Au cours des prochaines années, le domaine du paiement devrait encore connaître d’importantes évolutions. Cloud, big data, blockchain, intelligence artificielle… Toutes ces technologies émergentes, bien représentées à Luxembourg, constituent un levier de croissance important pour les acteurs de la fintech qui imaginent de nouveaux moyens de paiement. «Comme de nombreux acteurs économiques, les fintech ont un intérêt à se positionner désormais sur l’exploitation des données, pour notamment mieux aider les marchands à améliorer l’expérience offerte au client», indique Damien Estrade. La société HiPay, par exemple, s’est engagée dans cette voie. En exploitant la puissance des données, cet acteur français fait du paiement non plus une simple étape dans le processus d’achat, mais un véritable moyen, pour le marchand, d’optimiser ses performances commerciales. Parallèlement, l’intelligence artificielle pourrait devenir un outil d’assistance pour les opérateurs de paiement. «Certains commencent à proposer un support lié aux problématiques de paiement ou concernant les terminaux via des robots intelligents, plutôt que via un customer service traditionnel, tel que nous le connaissons», souligne encore Damien Estrade.

Le Luxembourg, un terreau fertile

L’utilisation de ces technologies amène toutefois son lot d’interrogations, notamment en matière de régulation des acteurs, de protection et de sécurité des données. Le Luxembourg, soucieux de développer un cadre légal régissant clairement tous les acteurs du paiement, n’a pas attendu pour se pencher sur la question. «Face aux produits fintech que l’on voit apparaître sur le marché, liés à la blockchain, aux robo-advisors, au data mining, etc., nous avons constitué un groupe de travail afin de discuter de la nécessité ou non de les réguler et, dans l’affirmative, de voir comment nous pouvons le faire, explique David Hagen. Au cas par cas, nous regardons les éventuels risques que peuvent présenter ces nouvelles initiatives, nous étudions ce qui les différencie d’une activité financière traditionnelle et, sur cette base, nous déterminons si l’on peut utiliser des cadres réglementaires existants, ou bien s’il faut les adapter ou en définir de nouveaux.»

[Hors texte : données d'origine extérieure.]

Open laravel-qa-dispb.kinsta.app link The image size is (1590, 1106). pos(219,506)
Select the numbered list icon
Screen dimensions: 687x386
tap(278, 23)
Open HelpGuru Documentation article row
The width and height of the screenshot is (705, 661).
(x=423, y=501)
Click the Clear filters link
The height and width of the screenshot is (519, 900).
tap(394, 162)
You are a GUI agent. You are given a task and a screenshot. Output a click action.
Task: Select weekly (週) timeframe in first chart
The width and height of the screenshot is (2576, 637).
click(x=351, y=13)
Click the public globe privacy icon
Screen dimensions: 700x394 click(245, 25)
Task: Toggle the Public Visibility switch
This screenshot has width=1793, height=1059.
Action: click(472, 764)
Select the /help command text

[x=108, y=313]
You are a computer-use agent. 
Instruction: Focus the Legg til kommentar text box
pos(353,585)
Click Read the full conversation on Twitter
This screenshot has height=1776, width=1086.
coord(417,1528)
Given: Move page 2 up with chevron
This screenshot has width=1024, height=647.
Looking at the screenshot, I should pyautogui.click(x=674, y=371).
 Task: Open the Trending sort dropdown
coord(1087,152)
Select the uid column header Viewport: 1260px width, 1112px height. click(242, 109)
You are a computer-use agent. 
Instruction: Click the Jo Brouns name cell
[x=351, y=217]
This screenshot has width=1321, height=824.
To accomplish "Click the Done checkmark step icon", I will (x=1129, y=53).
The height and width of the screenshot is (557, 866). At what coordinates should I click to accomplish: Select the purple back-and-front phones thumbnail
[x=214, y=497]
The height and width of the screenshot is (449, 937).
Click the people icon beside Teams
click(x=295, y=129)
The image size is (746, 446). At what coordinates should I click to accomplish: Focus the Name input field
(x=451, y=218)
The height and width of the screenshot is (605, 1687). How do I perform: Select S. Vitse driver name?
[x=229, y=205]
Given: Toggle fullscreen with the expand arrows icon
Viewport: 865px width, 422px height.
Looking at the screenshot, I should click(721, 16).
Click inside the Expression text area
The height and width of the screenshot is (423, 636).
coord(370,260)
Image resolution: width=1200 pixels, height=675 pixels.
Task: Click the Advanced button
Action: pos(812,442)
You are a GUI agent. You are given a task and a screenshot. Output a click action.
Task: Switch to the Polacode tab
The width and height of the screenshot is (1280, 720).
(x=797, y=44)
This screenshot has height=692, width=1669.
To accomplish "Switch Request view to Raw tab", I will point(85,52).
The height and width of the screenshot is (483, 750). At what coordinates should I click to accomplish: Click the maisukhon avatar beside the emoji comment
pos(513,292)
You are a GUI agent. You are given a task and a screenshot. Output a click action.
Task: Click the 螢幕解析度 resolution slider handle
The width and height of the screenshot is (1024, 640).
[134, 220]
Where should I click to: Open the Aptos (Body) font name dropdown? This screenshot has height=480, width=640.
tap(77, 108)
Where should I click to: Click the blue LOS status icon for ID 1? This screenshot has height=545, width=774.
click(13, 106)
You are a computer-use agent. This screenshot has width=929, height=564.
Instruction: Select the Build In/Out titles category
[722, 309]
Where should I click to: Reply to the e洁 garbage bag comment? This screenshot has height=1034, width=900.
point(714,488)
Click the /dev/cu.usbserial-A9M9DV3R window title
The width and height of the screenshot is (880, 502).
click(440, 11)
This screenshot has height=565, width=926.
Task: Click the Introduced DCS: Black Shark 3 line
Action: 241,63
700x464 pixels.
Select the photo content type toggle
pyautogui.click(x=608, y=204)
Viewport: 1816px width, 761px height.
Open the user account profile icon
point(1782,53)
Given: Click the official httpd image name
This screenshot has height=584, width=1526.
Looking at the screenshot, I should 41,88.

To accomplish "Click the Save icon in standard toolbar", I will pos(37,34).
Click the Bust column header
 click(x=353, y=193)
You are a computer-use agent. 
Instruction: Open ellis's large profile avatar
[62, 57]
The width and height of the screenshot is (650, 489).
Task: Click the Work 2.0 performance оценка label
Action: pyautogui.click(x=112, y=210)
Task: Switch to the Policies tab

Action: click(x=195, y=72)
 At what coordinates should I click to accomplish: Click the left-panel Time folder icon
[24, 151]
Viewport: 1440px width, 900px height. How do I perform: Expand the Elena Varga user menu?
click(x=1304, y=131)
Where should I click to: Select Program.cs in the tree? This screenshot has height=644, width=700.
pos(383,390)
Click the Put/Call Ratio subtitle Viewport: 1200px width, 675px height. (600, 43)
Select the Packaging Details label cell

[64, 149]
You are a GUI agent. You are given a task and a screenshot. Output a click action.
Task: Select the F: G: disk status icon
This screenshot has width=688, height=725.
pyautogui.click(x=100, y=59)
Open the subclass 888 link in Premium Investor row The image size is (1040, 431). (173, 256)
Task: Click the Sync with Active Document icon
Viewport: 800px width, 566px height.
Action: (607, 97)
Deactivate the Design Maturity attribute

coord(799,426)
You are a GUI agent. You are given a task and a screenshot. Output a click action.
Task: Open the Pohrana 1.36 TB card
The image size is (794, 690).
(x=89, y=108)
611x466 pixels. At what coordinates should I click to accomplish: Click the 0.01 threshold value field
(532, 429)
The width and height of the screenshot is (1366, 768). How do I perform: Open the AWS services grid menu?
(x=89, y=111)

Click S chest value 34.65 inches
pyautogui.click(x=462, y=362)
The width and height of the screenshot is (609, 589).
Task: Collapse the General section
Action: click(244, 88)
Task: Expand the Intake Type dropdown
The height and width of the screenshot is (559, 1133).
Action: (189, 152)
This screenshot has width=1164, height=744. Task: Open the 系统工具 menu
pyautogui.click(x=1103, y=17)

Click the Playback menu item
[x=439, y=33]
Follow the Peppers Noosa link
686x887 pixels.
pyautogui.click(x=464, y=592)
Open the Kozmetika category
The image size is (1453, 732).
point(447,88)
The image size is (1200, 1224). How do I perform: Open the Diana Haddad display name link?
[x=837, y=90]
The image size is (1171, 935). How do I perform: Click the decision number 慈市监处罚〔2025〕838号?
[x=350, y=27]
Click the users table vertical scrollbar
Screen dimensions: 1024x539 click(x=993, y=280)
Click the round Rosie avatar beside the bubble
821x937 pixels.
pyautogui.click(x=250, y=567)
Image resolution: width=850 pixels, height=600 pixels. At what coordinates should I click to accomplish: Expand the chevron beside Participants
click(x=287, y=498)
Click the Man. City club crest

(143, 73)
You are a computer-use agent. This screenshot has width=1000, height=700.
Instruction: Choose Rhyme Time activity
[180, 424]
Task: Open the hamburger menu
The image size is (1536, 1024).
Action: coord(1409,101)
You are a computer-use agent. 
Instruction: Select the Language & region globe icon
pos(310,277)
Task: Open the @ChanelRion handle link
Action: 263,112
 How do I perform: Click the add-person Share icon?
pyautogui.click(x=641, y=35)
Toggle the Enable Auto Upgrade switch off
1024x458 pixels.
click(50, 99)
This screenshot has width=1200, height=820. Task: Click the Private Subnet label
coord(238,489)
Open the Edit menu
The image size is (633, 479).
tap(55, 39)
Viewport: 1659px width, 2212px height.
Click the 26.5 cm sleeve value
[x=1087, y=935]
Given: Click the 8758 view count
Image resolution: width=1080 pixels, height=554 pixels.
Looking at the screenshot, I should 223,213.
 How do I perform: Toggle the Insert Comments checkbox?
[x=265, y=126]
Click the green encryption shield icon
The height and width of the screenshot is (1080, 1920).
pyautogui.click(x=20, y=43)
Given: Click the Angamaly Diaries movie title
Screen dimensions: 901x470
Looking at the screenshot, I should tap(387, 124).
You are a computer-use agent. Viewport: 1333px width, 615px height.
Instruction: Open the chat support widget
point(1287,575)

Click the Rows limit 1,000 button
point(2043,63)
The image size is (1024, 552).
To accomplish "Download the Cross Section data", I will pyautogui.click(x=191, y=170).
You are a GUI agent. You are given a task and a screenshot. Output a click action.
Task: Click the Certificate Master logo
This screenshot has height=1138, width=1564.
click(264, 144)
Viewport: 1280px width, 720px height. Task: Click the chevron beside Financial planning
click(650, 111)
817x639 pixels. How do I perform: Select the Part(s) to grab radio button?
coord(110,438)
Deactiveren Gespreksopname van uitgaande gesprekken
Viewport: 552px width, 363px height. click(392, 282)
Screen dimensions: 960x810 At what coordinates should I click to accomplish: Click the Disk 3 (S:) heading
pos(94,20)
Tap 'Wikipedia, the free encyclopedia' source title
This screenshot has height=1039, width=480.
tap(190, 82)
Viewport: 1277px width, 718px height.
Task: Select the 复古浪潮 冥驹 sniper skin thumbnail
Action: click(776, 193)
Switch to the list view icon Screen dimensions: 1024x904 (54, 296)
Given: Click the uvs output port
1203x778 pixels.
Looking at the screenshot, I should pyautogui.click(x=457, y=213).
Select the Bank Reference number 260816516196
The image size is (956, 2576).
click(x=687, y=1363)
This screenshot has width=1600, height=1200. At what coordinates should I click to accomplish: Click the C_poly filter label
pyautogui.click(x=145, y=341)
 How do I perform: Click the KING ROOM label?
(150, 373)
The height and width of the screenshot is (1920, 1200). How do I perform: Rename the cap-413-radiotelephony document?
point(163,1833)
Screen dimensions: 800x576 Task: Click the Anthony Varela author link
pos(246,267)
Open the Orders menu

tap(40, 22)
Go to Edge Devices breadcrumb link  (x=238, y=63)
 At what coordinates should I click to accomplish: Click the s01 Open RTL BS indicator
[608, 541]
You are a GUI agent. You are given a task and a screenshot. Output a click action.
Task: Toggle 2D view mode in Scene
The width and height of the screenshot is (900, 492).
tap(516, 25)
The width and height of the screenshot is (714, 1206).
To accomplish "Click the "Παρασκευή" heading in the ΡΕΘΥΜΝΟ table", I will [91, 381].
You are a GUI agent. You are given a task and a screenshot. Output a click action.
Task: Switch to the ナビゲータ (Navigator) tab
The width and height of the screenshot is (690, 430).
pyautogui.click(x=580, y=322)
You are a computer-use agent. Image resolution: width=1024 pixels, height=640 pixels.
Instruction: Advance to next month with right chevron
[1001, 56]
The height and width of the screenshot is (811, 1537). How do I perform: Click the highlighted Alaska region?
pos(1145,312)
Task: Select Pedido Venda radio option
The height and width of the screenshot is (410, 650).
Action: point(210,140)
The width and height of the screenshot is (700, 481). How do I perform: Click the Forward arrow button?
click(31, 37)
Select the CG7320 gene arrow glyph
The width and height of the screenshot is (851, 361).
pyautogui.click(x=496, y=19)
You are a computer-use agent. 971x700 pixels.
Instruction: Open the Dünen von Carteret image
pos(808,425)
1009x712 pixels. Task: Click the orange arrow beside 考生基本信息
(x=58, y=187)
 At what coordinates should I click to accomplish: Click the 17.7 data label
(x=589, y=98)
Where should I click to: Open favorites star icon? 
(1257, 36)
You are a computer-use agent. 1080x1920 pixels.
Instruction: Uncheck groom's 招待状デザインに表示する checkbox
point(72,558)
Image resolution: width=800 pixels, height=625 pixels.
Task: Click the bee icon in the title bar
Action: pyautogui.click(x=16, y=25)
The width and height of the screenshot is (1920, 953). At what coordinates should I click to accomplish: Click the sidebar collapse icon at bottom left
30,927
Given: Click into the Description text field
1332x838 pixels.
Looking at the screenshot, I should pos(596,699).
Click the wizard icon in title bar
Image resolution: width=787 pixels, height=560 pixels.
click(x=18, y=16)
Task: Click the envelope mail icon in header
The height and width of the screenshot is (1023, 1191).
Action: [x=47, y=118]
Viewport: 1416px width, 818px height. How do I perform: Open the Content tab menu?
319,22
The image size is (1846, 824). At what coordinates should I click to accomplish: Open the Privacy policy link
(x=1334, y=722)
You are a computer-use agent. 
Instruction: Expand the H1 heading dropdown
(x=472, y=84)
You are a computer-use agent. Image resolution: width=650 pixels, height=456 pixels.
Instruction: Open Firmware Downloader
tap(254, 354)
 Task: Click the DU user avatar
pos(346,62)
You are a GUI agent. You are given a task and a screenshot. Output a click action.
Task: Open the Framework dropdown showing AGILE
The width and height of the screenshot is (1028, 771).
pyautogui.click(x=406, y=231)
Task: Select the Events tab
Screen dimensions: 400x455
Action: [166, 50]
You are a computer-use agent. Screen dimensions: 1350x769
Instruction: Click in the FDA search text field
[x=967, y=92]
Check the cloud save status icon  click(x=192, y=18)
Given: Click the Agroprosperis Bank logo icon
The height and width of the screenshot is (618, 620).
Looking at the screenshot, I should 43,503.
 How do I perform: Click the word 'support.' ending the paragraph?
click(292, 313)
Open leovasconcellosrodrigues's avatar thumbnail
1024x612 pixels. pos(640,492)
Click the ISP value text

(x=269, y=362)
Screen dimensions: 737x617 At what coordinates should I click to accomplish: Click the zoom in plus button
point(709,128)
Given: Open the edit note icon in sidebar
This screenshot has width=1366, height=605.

Si la CSSF opte pour une position ouverte à l’égard de ces évolutions technologiques et des nouveaux modes de paiement, c’est toujours en veillant à garantir le respect du cadre réglementaire en place. «Nous ne sommes pas en train de détourner l’esprit des directives ou de mettre en place des cadres spécifiques pour les fintech au Luxembourg, précise David Hagen. Les acteurs innovants qui s’installent au Grand-Duché sont plus intéressés par le passeport européen que par le marché local. C’est donc notre interprétation de la réglementation européenne qui compte.»

Alors que plusieurs capitales rivalisent pour devenir attractives aux yeux des fintech, le Luxembourg, outre sa proactivité en matière de réglementation, dispose des atouts nécessaires pour devenir l’un des principaux hubs dans le domaine du paiement. «Place financière reconnue et pôle de référence dans l’IT, le Grand-Duché regroupe des acteurs bien établis dans le secteur financier et des jeunes pousses innovantes, créant ainsi un mélange dynamique, commente Luc Holper. À cet égard, le Grand-Duché constitue une plateforme très intéressante pour les fintech désireuses de développer les solutions de paiement de demain et de les exporter dans d’autres pays européens.»